- **REQUIRED WORK**
Could you transcribe all the entries exactly, omitting the pictures?

Stored data:
--- --- ---

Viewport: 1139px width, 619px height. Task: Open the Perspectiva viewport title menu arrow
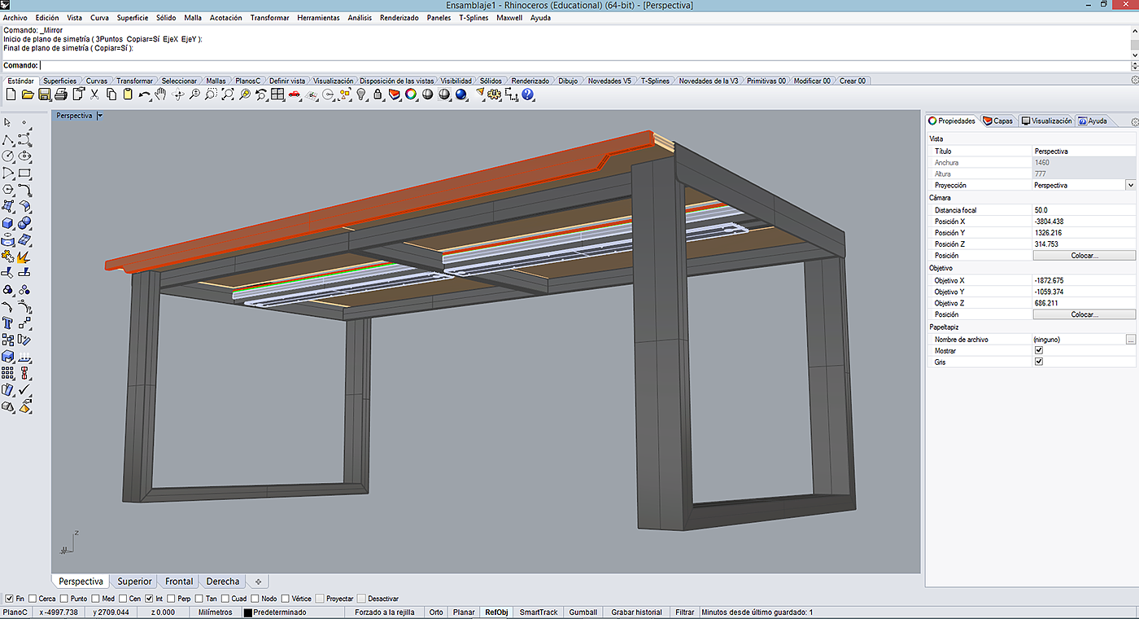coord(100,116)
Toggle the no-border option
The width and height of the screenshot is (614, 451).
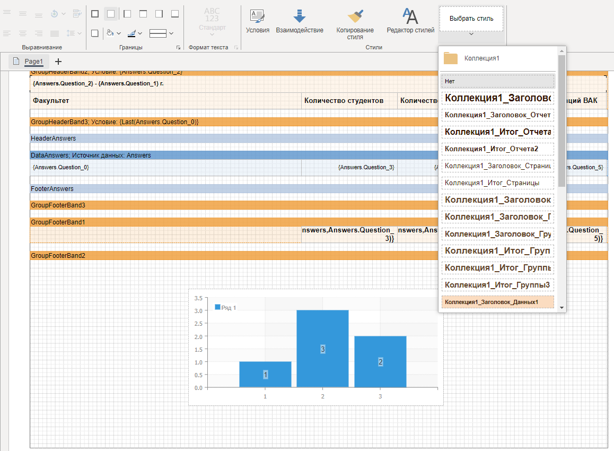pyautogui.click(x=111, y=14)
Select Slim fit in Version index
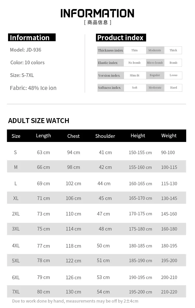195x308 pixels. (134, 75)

--- --- ---

- **EXPECTED OUTPUT**
Viewport: 1139px width, 619px height. Task: Open the Perspectiva viewport title menu arrow
coord(100,116)
Toggle the no-border option
The width and height of the screenshot is (614, 451).
pyautogui.click(x=111, y=14)
Select Slim fit in Version index
195x308 pixels. (134, 75)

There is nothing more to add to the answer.